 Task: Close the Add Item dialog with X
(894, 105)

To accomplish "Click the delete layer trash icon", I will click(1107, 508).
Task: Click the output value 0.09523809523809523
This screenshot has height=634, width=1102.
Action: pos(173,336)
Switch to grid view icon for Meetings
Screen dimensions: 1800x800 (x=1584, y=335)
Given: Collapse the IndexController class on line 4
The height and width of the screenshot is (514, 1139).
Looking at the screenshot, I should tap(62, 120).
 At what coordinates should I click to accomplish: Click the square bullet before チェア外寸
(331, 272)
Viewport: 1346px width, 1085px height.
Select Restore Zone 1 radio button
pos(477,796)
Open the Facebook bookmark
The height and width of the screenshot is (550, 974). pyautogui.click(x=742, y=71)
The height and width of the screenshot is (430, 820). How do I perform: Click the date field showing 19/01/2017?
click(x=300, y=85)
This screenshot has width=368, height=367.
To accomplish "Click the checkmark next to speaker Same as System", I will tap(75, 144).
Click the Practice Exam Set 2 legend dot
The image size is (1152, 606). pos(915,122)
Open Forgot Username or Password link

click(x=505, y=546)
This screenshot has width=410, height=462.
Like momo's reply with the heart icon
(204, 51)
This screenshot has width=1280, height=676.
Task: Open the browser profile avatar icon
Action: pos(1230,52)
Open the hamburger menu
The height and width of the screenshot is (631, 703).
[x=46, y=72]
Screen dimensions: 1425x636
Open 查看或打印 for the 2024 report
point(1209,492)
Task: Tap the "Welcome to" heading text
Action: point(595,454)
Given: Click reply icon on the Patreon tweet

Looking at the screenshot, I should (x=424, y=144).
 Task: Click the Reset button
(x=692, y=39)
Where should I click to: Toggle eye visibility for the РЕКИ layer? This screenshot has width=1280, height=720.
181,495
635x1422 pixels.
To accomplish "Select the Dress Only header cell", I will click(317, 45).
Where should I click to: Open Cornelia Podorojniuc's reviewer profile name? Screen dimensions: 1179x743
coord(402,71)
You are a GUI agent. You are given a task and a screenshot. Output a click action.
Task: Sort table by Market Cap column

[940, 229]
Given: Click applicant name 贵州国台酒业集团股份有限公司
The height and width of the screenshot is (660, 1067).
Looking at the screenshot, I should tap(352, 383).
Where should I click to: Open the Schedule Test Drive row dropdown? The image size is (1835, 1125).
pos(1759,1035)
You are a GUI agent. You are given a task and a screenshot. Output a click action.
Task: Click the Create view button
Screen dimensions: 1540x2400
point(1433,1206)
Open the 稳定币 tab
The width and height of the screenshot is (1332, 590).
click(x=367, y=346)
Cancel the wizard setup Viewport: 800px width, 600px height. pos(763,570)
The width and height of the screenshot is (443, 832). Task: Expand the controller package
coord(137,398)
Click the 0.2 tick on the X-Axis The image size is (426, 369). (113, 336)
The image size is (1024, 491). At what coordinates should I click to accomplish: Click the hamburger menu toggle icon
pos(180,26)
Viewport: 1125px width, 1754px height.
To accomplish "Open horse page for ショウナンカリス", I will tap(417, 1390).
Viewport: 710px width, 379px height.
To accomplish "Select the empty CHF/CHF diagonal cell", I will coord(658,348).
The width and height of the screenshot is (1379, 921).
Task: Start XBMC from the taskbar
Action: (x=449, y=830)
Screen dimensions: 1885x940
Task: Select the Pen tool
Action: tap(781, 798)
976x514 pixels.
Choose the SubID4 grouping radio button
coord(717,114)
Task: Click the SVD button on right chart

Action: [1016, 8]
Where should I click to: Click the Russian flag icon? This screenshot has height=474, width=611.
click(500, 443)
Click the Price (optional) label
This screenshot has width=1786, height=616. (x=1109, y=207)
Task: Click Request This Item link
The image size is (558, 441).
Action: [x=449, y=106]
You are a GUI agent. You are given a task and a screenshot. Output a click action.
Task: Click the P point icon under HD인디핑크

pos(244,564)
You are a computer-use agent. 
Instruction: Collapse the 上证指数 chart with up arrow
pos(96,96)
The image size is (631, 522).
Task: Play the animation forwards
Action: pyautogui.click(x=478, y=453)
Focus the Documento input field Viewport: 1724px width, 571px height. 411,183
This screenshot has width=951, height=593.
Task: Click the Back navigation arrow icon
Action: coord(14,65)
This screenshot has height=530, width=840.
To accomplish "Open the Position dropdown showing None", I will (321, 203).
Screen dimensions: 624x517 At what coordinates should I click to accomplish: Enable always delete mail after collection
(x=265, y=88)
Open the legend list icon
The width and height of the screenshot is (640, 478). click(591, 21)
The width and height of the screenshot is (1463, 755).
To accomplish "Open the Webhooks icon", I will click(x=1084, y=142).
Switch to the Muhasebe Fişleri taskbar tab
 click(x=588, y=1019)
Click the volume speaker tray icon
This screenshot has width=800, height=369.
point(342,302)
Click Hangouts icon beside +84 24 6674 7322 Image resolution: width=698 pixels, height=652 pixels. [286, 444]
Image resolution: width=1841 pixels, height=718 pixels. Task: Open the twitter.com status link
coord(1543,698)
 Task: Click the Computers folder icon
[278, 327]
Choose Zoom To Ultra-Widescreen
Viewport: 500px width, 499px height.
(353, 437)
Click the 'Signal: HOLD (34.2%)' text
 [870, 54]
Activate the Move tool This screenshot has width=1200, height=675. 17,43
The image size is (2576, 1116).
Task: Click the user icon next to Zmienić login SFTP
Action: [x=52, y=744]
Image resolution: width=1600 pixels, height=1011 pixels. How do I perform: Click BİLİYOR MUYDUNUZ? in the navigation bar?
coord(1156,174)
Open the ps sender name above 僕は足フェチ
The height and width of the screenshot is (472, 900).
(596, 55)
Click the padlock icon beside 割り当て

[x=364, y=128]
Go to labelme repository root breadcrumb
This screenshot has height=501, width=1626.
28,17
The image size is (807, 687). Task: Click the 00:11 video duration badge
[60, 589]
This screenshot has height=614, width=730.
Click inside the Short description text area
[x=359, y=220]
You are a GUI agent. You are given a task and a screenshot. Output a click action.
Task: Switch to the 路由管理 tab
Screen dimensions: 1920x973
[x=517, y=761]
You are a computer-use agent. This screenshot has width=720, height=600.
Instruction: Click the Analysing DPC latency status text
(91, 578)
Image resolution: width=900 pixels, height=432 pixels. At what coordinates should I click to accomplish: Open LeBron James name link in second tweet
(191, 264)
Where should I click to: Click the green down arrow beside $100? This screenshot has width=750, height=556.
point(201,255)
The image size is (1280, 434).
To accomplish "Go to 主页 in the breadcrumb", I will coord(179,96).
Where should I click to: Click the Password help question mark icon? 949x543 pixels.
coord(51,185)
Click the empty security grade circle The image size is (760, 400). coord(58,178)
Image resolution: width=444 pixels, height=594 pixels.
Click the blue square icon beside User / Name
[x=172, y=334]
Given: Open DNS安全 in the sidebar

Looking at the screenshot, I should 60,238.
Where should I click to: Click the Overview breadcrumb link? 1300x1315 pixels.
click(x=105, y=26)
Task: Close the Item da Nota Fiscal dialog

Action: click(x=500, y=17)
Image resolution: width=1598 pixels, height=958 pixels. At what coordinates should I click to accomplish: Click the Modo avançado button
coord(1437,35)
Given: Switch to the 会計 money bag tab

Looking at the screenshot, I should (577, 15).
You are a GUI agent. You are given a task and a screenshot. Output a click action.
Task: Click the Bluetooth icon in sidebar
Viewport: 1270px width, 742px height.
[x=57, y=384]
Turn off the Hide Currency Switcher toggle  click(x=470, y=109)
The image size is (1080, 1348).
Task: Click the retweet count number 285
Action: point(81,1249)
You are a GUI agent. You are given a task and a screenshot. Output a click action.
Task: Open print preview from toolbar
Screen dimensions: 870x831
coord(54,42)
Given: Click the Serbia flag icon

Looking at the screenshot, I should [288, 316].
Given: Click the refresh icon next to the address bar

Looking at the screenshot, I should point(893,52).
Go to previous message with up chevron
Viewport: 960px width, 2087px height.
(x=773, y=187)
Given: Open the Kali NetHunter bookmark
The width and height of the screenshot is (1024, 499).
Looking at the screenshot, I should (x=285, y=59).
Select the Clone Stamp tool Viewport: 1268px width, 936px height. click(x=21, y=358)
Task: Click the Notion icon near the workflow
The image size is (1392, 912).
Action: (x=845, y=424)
---+---
* Problem statement *
Starting at the line with "Screen dimensions: 870x831", copy each line through the end of the data, both ends included, and give nothing else.

* Response below *
Screen dimensions: 870x831
coord(54,42)
Given: Click the Serbia flag icon

Looking at the screenshot, I should [288, 316].
Given: Click the refresh icon next to the address bar

Looking at the screenshot, I should point(893,52).
Go to previous message with up chevron
Viewport: 960px width, 2087px height.
(x=773, y=187)
Given: Open the Kali NetHunter bookmark
The width and height of the screenshot is (1024, 499).
Looking at the screenshot, I should (x=285, y=59).
Select the Clone Stamp tool Viewport: 1268px width, 936px height. click(x=21, y=358)
Task: Click the Notion icon near the workflow
The image size is (1392, 912).
Action: (x=845, y=424)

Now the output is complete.